(INPUT RECORDS Opens)
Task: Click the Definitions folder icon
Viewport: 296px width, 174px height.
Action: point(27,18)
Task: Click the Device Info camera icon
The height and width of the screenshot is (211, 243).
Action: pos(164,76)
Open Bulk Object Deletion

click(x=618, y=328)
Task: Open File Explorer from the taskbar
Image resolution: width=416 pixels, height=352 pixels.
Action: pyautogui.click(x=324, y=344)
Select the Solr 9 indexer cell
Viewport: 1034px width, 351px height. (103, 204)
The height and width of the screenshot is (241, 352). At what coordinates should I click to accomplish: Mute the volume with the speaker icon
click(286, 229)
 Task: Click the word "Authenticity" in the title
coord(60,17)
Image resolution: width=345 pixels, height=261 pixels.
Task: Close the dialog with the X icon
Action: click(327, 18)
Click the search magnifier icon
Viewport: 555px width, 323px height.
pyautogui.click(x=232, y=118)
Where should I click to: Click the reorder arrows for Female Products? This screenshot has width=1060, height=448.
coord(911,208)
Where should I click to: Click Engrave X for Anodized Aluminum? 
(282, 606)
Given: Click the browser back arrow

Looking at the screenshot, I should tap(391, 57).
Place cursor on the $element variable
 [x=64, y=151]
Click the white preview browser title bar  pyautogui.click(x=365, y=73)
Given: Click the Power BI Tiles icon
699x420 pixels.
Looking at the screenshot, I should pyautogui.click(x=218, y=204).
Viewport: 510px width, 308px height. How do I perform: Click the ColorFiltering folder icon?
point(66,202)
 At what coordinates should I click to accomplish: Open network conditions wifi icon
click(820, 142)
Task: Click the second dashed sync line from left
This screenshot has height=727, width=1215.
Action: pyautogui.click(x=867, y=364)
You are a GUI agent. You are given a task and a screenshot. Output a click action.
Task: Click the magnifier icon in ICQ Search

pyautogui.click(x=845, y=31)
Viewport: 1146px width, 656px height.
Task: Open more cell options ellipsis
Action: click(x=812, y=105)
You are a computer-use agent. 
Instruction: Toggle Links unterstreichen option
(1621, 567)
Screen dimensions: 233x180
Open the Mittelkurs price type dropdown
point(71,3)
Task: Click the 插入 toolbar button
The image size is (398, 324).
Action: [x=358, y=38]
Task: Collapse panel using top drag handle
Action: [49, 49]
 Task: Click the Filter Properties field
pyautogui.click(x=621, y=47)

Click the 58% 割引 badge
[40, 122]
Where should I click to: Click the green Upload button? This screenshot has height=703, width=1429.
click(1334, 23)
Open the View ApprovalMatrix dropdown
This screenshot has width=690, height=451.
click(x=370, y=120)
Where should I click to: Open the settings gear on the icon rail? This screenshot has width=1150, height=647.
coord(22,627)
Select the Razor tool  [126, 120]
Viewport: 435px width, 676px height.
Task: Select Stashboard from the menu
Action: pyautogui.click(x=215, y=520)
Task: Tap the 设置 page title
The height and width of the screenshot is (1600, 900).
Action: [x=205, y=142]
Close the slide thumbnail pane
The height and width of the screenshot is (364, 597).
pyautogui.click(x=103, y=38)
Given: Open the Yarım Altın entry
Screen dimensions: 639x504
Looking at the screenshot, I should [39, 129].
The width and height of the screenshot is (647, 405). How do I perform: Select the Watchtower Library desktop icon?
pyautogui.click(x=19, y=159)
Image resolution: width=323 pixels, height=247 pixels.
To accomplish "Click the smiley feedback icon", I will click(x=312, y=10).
(INPUT RECORDS Closes)
◆ TASK BRIEF: Your answer should consist only of the lines from the one with "Instruction: Toggle Links" through the last line of the entries above, retyped exactly.

◆ YOUR RESPONSE:
Instruction: Toggle Links unterstreichen option
(1621, 567)
Screen dimensions: 233x180
Open the Mittelkurs price type dropdown
point(71,3)
Task: Click the 插入 toolbar button
The image size is (398, 324).
Action: [x=358, y=38]
Task: Collapse panel using top drag handle
Action: [49, 49]
 Task: Click the Filter Properties field
pyautogui.click(x=621, y=47)

Click the 58% 割引 badge
[40, 122]
Where should I click to: Click the green Upload button? This screenshot has height=703, width=1429.
click(1334, 23)
Open the View ApprovalMatrix dropdown
This screenshot has width=690, height=451.
click(x=370, y=120)
Where should I click to: Open the settings gear on the icon rail? This screenshot has width=1150, height=647.
coord(22,627)
Select the Razor tool  [126, 120]
Viewport: 435px width, 676px height.
Task: Select Stashboard from the menu
Action: pyautogui.click(x=215, y=520)
Task: Tap the 设置 page title
The height and width of the screenshot is (1600, 900).
Action: [x=205, y=142]
Close the slide thumbnail pane
The height and width of the screenshot is (364, 597).
pyautogui.click(x=103, y=38)
Given: Open the Yarım Altın entry
Screen dimensions: 639x504
Looking at the screenshot, I should [39, 129].
The width and height of the screenshot is (647, 405). How do I perform: Select the Watchtower Library desktop icon?
pyautogui.click(x=19, y=159)
Image resolution: width=323 pixels, height=247 pixels.
To accomplish "Click the smiley feedback icon", I will click(x=312, y=10).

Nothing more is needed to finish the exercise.